##### Information given
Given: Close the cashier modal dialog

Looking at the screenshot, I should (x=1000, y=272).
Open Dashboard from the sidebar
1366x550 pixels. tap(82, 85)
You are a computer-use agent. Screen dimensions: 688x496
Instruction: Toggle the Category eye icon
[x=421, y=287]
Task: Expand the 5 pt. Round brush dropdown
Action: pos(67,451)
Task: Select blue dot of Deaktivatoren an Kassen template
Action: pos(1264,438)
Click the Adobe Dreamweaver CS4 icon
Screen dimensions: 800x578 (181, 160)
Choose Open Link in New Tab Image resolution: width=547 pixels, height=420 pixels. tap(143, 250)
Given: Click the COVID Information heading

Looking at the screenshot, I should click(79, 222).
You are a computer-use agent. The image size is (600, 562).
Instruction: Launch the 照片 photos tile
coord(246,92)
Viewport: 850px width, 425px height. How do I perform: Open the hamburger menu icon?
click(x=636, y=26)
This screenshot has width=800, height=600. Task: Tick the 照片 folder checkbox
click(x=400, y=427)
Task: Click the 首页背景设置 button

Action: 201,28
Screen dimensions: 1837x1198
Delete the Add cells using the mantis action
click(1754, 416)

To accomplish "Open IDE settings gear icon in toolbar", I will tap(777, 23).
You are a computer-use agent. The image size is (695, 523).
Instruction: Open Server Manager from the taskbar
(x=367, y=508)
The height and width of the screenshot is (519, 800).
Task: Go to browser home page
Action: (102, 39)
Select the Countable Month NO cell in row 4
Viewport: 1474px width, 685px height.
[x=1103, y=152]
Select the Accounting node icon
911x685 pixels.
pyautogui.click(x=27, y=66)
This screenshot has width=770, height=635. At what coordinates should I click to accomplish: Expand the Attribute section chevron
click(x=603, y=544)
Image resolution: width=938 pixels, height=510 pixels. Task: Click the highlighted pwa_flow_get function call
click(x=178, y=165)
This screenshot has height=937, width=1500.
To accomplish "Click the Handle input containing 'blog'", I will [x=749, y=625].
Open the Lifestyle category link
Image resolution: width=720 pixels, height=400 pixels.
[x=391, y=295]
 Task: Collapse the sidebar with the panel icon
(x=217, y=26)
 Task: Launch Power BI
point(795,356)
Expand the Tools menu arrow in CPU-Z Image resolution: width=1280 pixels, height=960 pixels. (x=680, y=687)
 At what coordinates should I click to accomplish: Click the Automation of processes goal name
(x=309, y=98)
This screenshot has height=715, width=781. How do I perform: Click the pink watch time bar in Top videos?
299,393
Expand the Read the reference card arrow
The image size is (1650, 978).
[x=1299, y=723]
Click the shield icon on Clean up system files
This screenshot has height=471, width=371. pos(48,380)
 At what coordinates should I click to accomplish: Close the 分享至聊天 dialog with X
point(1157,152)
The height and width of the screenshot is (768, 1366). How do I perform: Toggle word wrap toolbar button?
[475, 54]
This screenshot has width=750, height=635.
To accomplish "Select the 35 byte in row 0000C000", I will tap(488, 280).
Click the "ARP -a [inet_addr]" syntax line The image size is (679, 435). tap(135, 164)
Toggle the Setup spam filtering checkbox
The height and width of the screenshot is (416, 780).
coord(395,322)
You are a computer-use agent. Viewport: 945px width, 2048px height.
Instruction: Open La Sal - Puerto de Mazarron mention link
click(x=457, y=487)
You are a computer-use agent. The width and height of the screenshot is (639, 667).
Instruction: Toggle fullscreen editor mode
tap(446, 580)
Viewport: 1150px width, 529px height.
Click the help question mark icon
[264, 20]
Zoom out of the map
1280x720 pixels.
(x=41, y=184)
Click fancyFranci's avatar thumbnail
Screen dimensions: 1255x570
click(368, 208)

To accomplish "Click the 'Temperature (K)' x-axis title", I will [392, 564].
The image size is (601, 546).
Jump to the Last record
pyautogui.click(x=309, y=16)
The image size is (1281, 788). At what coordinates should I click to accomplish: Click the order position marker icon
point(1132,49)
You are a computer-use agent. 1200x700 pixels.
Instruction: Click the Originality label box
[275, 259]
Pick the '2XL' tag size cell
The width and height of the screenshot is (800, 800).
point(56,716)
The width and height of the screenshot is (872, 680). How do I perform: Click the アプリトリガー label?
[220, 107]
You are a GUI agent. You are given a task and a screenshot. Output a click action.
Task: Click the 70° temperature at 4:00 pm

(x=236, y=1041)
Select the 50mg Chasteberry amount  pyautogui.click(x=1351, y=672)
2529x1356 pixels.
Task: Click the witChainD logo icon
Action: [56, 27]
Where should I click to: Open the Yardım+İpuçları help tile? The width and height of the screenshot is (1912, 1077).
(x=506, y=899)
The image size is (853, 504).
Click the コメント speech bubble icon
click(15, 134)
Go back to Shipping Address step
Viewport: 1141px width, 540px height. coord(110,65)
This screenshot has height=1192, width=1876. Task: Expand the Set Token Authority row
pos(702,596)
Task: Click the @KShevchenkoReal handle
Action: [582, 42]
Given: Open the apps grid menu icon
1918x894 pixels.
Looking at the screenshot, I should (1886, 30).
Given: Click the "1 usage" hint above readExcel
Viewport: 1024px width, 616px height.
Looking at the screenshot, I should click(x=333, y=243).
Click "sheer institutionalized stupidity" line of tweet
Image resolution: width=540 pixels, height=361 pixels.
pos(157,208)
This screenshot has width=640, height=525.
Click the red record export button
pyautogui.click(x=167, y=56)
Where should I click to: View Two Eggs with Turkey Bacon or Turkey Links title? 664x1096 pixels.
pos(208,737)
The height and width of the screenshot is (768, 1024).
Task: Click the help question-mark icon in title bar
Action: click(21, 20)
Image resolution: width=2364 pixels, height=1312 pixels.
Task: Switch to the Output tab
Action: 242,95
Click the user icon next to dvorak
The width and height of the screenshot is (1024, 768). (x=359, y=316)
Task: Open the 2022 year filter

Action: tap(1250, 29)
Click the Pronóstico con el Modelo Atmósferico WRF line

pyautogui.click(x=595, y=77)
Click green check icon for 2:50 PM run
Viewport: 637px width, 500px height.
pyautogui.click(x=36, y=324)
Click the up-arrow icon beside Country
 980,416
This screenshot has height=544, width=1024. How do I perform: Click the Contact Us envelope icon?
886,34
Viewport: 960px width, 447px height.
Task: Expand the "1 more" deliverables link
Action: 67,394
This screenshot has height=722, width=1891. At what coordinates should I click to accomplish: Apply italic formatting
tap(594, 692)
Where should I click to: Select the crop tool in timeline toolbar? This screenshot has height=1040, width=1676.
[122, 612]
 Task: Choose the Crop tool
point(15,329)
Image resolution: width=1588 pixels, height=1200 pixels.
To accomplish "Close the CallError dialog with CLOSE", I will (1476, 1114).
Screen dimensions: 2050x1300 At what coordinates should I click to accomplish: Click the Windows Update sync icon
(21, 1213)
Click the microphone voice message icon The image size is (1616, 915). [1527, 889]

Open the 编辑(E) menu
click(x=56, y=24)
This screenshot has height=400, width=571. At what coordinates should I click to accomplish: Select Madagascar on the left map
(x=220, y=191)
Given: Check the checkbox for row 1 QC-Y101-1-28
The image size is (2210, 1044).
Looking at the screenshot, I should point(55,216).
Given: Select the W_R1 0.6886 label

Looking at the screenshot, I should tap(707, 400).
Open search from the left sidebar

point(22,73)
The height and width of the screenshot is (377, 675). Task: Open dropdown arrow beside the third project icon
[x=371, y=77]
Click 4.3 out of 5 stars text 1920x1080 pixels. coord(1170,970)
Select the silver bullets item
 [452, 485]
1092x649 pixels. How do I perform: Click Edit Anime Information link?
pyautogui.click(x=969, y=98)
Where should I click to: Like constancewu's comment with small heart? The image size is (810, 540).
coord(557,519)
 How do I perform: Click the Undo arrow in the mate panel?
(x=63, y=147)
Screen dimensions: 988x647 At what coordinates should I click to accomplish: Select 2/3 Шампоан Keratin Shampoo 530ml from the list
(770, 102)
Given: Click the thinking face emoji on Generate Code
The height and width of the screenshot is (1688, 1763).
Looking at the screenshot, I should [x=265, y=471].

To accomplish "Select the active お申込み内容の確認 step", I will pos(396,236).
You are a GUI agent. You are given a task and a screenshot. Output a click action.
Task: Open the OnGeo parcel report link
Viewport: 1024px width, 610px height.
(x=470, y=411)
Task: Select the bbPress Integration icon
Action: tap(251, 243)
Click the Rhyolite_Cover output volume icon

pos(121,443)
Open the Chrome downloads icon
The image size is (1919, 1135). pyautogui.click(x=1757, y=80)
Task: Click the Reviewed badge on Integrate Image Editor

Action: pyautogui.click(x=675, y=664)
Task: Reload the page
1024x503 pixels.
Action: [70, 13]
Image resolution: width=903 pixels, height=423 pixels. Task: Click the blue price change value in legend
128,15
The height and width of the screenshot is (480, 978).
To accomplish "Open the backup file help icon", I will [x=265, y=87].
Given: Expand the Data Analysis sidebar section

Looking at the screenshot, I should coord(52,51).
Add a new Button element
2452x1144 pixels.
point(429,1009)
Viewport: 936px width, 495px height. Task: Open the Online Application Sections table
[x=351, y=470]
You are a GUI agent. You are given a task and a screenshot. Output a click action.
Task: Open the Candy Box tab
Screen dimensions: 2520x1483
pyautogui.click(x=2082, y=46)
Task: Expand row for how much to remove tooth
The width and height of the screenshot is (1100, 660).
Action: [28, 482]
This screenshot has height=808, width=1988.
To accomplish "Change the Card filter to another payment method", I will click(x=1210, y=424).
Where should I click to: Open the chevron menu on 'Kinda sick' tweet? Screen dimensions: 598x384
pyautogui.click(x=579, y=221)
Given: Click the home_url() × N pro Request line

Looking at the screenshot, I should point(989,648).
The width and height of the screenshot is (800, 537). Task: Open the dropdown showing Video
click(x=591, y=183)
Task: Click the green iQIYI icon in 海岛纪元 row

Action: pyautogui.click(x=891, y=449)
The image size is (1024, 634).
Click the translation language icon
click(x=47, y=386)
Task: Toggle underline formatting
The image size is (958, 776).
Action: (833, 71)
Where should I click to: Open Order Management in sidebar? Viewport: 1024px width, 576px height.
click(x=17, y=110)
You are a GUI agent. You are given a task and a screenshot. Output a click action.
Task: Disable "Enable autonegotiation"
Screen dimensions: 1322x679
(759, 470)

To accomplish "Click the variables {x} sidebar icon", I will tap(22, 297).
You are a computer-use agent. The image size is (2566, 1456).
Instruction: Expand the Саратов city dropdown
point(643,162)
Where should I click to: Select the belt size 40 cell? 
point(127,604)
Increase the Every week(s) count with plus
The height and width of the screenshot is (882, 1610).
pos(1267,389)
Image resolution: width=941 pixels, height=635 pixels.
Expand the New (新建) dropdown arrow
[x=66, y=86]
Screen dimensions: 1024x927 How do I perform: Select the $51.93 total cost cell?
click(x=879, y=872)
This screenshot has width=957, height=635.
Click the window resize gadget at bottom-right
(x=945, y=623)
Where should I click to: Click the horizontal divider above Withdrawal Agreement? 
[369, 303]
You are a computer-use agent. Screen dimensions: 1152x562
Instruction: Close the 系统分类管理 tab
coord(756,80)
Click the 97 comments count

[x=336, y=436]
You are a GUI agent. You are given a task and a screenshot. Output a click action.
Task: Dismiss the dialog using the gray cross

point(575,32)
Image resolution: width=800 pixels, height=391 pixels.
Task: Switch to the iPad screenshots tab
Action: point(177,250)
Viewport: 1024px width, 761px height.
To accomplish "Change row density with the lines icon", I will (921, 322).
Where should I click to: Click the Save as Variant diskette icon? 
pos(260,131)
##########
> What to do: Which lines in the data hold the string "computer"? Copy each of them.

> Task result:
You are a computer-use agent. Screen dimensions: 688x496
You are a computer-use agent. The image size is (600, 562).
You are a computer-use agent. The image size is (695, 523).
You are a computer-use agent. Viewport: 945px width, 2048px height.
You are a computer-use agent. The width and height of the screenshot is (639, 667).
You are a computer-use agent. 1200x700 pixels.
You are a computer-use agent. The image size is (2566, 1456).
You are a computer-use agent. Screen dimensions: 1152x562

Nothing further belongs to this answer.